Many people from different parts of the country earn a living by providing transportation services for traders in the market. Photo by VnExpress/Quynh Tran. |
"In this market, most merchants are of Chinese origin. Many of them can’t speak Vietnamese and instead converse in Cantonese. Luckily, I have learned a little Vietnamese to communicate with my customers, but I too don’t really speak it very well," Chau said.
"Our business is no longer as good as it was in its heydays about ten years ago. Demand for fabric has significantly slowed down in recent years," she said. "I have still been maintaining the business thanks to orders from familiar customers and compatriots but local people have almost stopped buying fabric."
Chau said the business gets better in the lead up to the Lunar New Year or Tet, Vietnam’s biggest and most important holiday, as many people choose to by different kinds of fabrics to make new clothes for the New Year.
"During the low season and normal days, we mainly sell fabric at wholesale prices to retailers or regular customers in the city and neighboring provinces like Dong Nai, Binh Duong and the Mekong Delta region.
Landscape changes
Although lesser known than other famous Chinese landmarks like the Binh Tay market, Soai Kinh Lam, an old, downgraded trading center on Tran Hung Dao Street in District 5, is an inseparable part of the Chinatown. The market was established before 1975, but no one seems to know the exact time. It was once the busiest hub for wholesale textile merchandising in the southern part of the country after 1989.
Soai Kinh Lam market on Tran Hung Dao Street, District 5, HCMC. Photo by VnExpress/Quynh Tran. |
Many old traders at the market said that the fabric business was hit hard by the emergence of new sale channels in the city, like shopping malls, fashion stores and e-commerce sites.
A large number of customers have turned away from traditional fabric stores, they said.

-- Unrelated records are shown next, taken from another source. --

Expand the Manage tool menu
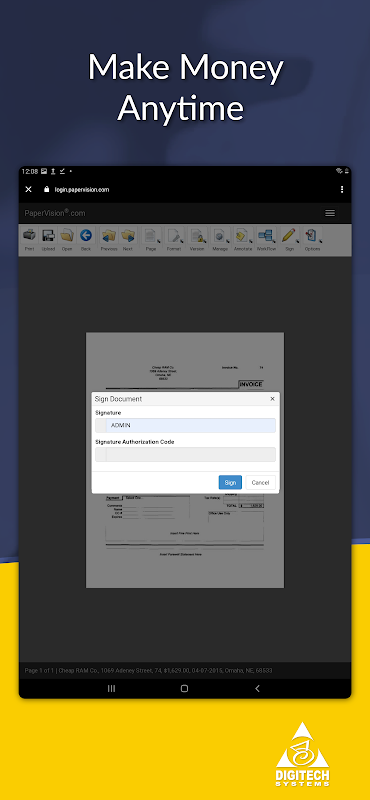 [220, 240]
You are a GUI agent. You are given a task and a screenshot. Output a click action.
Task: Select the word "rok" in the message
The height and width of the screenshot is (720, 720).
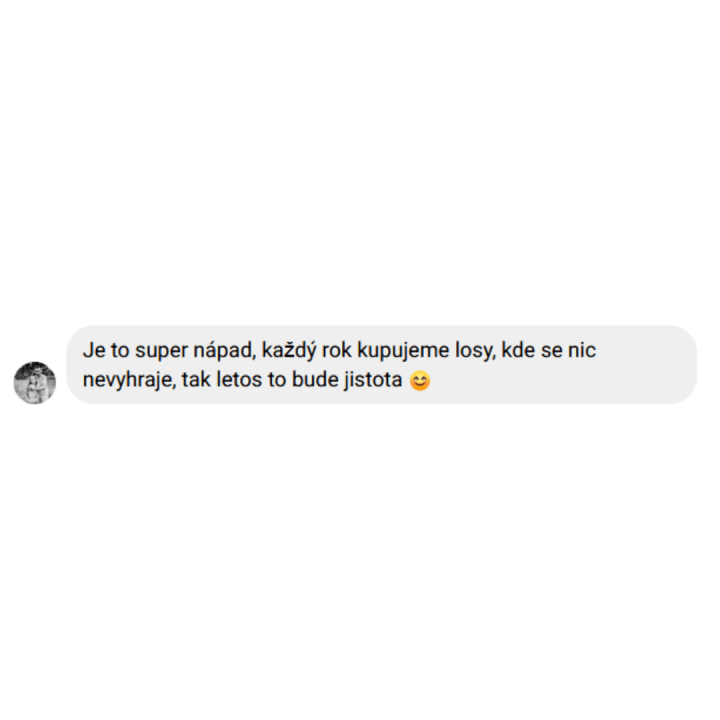tap(337, 350)
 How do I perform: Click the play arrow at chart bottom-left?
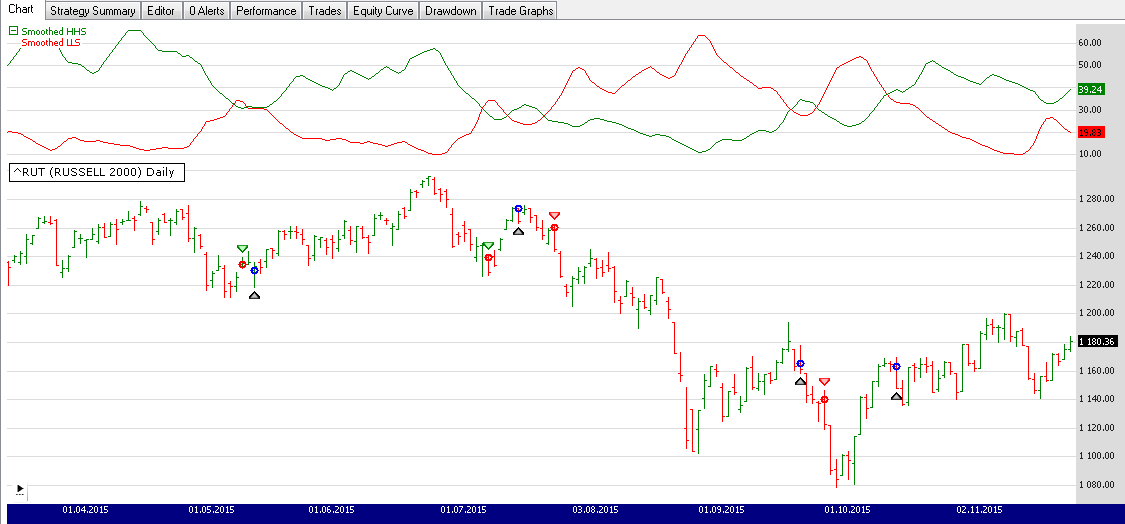click(19, 490)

Most customers now prefer readymade clothes to buying fabric and ordering tailors to custom-make clothes. It is far more convenient and much cheaper to buy readymade clothes.
In addition, with e-commerce booming in Vietnam and busy daily schedules occupying people's lives, shopaholics have been switching from walking from store to store to just sitting back in their chairs and ordering what they want on computers and phones.

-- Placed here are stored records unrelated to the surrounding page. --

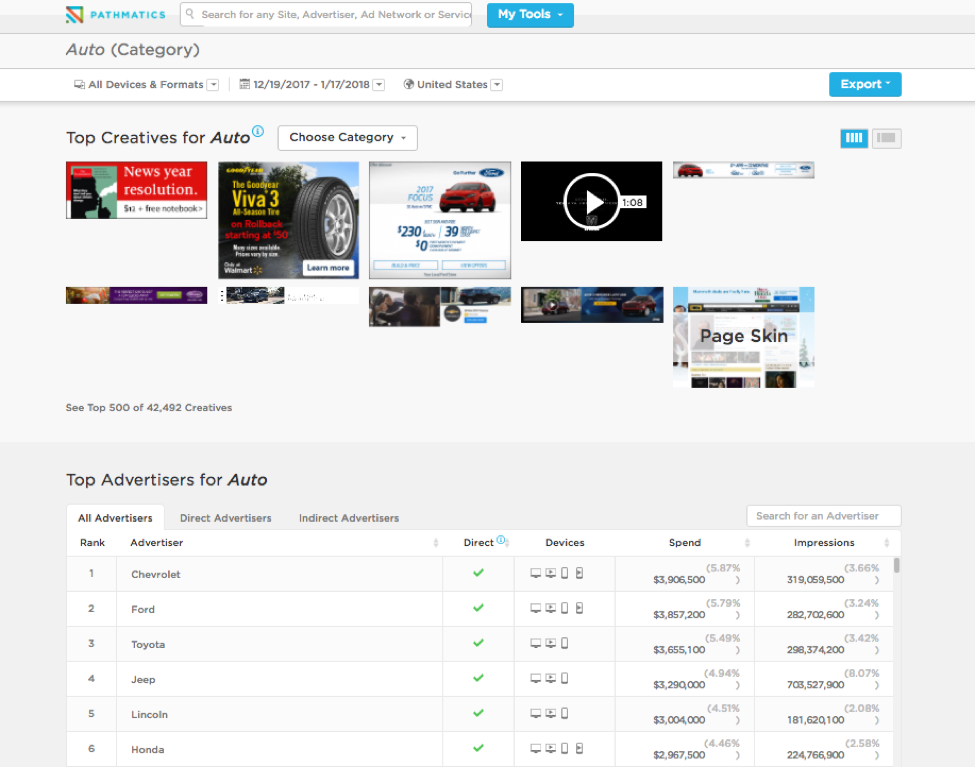
Task: Click sort arrows on Spend column
Action: click(747, 543)
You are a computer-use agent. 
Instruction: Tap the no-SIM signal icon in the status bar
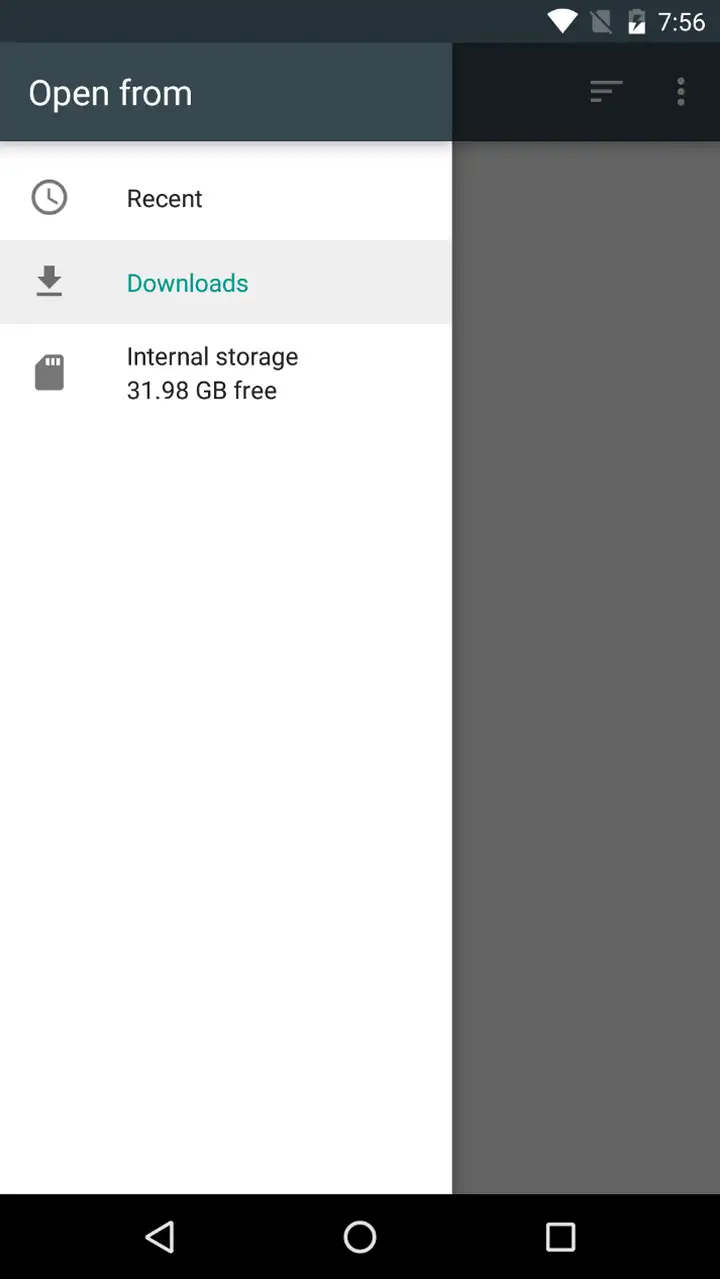coord(601,21)
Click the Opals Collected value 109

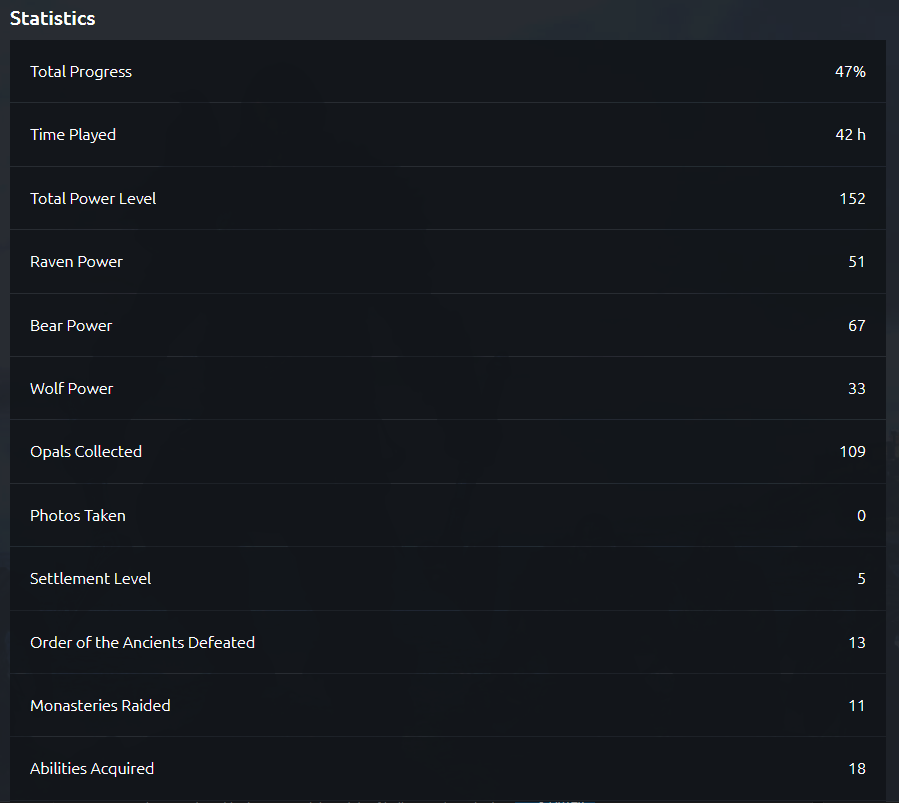[x=852, y=452]
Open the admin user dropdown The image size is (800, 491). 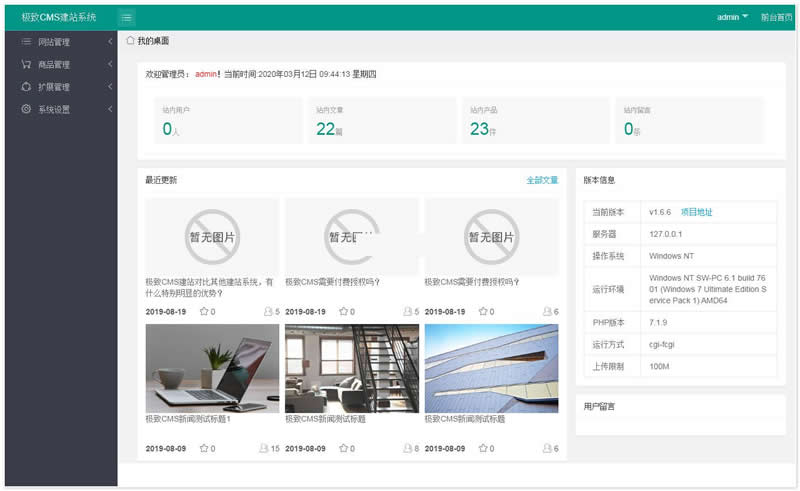[732, 17]
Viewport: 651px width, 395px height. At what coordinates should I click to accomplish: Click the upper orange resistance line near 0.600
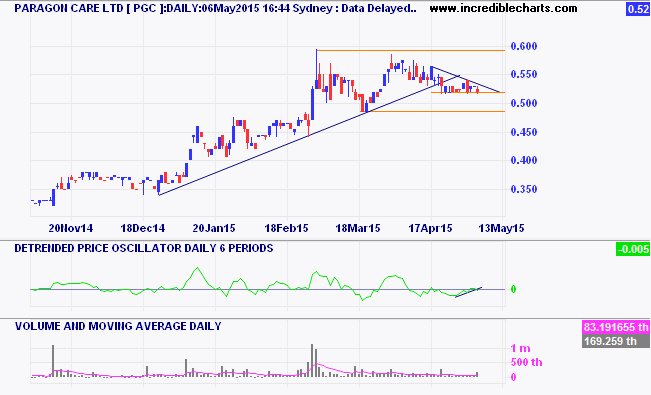pos(411,51)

A survey released in October 2017 by Vietnamese market research firm Q&Me showed fashion standing on top of all products purchased online in Vietnam, followed by IT, cosmetics, food and beverages, and books and stationary.
All this has made life very difficult for traditional textile merchants who have to pay rent, import fabric, pay transportation and other costs.
At the Soai Kinh Lam market, people can find special kinds of fabrics that are used to make festival costumes and ao dai (traditional Vietnamese dress). Photo by VnExpress/Quynh Tran. |
Tieu Quang Dan, a 60-year-old Vietnamese textiles trader of Chinese descent at Soai Kinh Lam market, said the fabrics in his store are mainly imported from China, because he has close ties with traders there.
"I feel worried as the business has fallen over the past years and shows no signs of picking up," said Dan, who has been devoted nearly half of his life at the market.
"I am old and cannot find any jobs. And I am also used to trading fabrics for nearly 30 years and meeting my fellow traders every morning. So I have accepted that I will follow the business until I have no heath to continue with it," he said, smiling.
Despite all the problems, Chau has no doubts about what he will do.
"I will devote the rest of my life to preserving my traditional family business, and continue selling fabric in this market."